- Film poster
- Directed by: Phil Karlson
- Written by: Agnes Christine Johnston, Caryl Coleman
- Produced by: Jeffrey Bernerd
- Starring: Anthony Quinn Katherine DeMille Raymond Hatton
- Cinematography: Harry Neumann
- Edited by: Roy V. Livingston
- Music by: Edward J. Kay
- Production company: Allied Artists
- Distributed by: Allied Artists
- Release date: September 16, 1947;
- Running time: 90 minutes
- Country: United States
- Language: English

= Black Gold (1947 film) =

1947 film

Black Gold is a 1947 American drama Western film directed by Phil Karlson and starring Anthony Quinn, Katherine DeMille and Raymond Hatton. It was the first Monogram Pictures film released under the Allied Artists banner and had the highest budget in Monogram's history at the time. It was also the first leading role for Anthony Quinn.

==Plot==
Charley, an Indian, finds a Chinese boy (Davey), and adopts him. Charley has a mare, Black Hope, with whom he wishes to win the Kentucky Derby, so he trains Davey as a jockey.

==Cast==
- Anthony Quinn as Charley Eagle
- Katherine DeMille as Sarah Eagle
- Ducky Louie as Davey
- Raymond Hatton as Buckey
- Kane Richmond as Stanley Lowell
- Thurston Hall as Colonel Caldwell
- Moroni Olsen as Dan Toland
- Jonathan Hale as Senator Watkins
- Elyse Knox as Ruth Frazer
- Charles Trowbridge as Judge Wilson
- Alan Bridge as 	Dr. Jonas
- James Flavin as 	Mac
- Norman Willis as 	Monty
- Clem McCarthy as Commentator
- Darryl Hickman as Schoolboy
- Franklyn Farnum as 	Kentucky Derby Race Official
- Eddie Acuff as Caldwell's Ranch Foreman
- Carmen D'Antonio as 	Mexican Woman

==Production==
The film was loosely based on the true story of the horse Black Gold, who won the 1924 Kentucky Derby.

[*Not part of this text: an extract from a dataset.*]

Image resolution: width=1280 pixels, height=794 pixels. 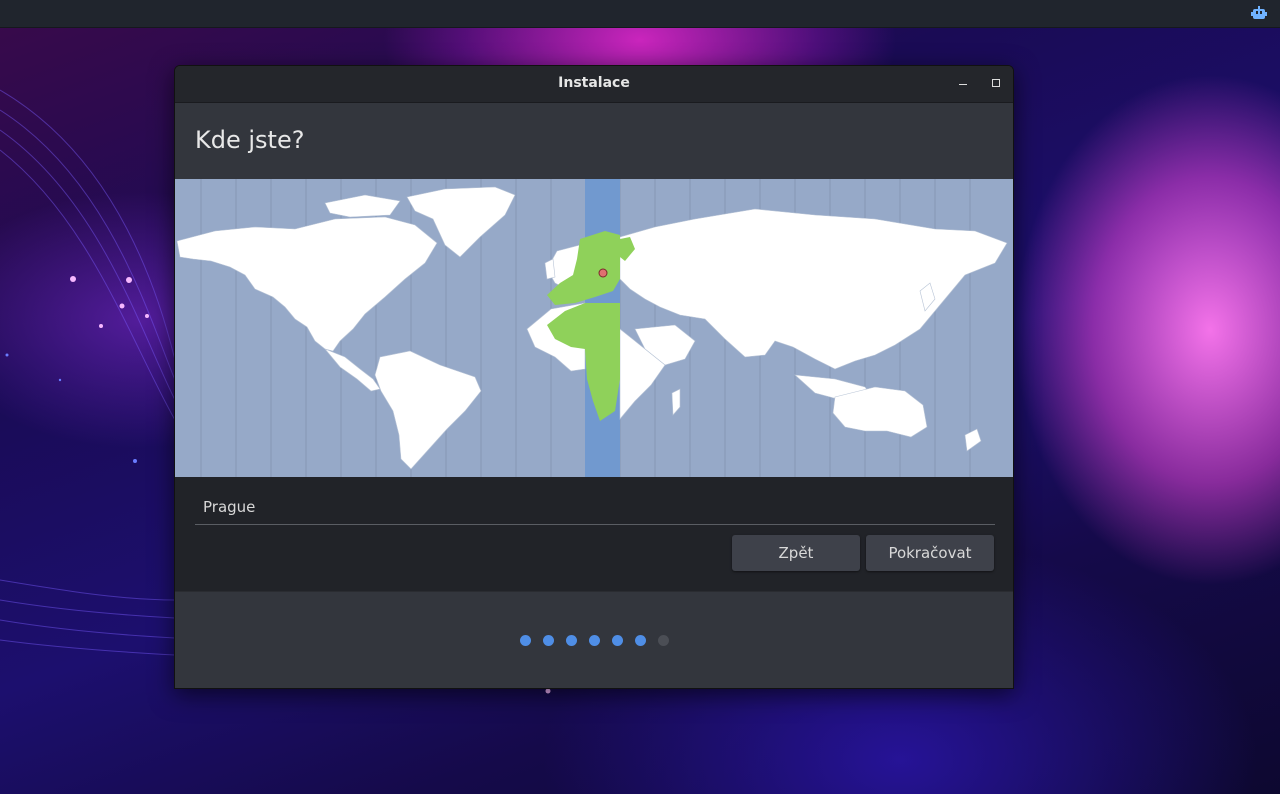 I want to click on maximize-icon, so click(x=996, y=83).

Karlson later said: "I made such a strong statement that the Indian nations all picked it up. They realized what we were saying in there. The average guy that would go see a motion picture in those days went to see entertainment. We weren't making statements, we were making cops 'n' robbers and good guys and bad guys. But to look at something and see the truth, for a change, was something that was unusual in those days."

Karlson also said that the film took a year to make because "I wanted the seasons. I went to Churchill Downs for the Derby and had to do the races here, and I had to get some desert scenes... a lot of time lapses in the picture." He directed four other films while making Black Gold.